Data excerpts:
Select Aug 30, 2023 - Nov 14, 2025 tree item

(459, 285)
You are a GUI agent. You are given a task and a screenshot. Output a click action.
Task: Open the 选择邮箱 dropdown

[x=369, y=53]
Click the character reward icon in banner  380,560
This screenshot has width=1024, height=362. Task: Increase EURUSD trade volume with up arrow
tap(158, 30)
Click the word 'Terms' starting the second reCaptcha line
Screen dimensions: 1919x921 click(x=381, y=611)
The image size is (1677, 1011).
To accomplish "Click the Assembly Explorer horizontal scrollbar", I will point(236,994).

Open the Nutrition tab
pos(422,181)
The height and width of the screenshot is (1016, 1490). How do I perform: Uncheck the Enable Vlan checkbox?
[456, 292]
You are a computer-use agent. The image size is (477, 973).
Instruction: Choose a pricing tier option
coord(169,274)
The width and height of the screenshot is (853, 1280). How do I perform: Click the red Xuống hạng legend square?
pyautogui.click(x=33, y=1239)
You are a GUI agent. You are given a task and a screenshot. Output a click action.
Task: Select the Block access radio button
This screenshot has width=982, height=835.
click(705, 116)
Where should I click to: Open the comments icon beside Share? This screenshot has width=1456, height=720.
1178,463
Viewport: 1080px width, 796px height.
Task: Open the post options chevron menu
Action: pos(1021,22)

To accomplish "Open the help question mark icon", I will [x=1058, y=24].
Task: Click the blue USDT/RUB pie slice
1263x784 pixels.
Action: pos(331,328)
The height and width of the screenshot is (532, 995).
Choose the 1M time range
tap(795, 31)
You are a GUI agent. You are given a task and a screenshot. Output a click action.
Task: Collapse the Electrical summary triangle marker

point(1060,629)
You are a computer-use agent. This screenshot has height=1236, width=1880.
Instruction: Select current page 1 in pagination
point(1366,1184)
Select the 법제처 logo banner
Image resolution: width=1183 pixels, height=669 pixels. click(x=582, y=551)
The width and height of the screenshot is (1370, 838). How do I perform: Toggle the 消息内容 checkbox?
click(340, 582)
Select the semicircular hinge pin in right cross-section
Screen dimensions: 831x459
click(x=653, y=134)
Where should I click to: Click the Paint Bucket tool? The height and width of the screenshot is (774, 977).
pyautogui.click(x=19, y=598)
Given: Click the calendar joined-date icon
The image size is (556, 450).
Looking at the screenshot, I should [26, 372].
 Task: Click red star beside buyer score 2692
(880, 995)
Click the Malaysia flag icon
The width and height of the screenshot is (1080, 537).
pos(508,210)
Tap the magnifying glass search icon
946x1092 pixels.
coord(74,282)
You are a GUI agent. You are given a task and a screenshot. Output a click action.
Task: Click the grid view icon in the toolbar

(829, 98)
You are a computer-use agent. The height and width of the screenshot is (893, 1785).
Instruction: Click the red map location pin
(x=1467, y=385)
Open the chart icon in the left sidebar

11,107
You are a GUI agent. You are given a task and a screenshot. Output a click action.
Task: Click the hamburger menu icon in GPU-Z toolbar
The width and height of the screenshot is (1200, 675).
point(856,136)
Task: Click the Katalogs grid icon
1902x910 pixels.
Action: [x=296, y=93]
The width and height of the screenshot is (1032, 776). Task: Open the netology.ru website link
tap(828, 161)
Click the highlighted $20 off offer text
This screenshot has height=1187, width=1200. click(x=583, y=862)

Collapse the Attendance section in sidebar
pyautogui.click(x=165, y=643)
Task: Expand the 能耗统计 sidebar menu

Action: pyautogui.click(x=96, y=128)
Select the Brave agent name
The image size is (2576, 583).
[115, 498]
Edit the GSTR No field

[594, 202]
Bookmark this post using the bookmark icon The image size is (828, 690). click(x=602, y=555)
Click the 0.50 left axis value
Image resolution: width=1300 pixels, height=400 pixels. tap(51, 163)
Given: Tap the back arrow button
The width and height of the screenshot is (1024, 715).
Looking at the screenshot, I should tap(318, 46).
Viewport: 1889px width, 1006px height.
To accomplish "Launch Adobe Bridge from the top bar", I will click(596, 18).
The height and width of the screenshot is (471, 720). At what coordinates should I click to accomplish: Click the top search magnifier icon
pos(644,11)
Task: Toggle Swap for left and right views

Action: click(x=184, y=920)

Directions for this task: All lines from the one containing "Viewport: 1889px width, 1006px height." through the final line of the records above are to be set down exactly, and no other line is to appear.

Completed exercise:
Viewport: 1889px width, 1006px height.
To accomplish "Launch Adobe Bridge from the top bar", I will click(596, 18).
The height and width of the screenshot is (471, 720). At what coordinates should I click to accomplish: Click the top search magnifier icon
pos(644,11)
Task: Toggle Swap for left and right views

Action: click(x=184, y=920)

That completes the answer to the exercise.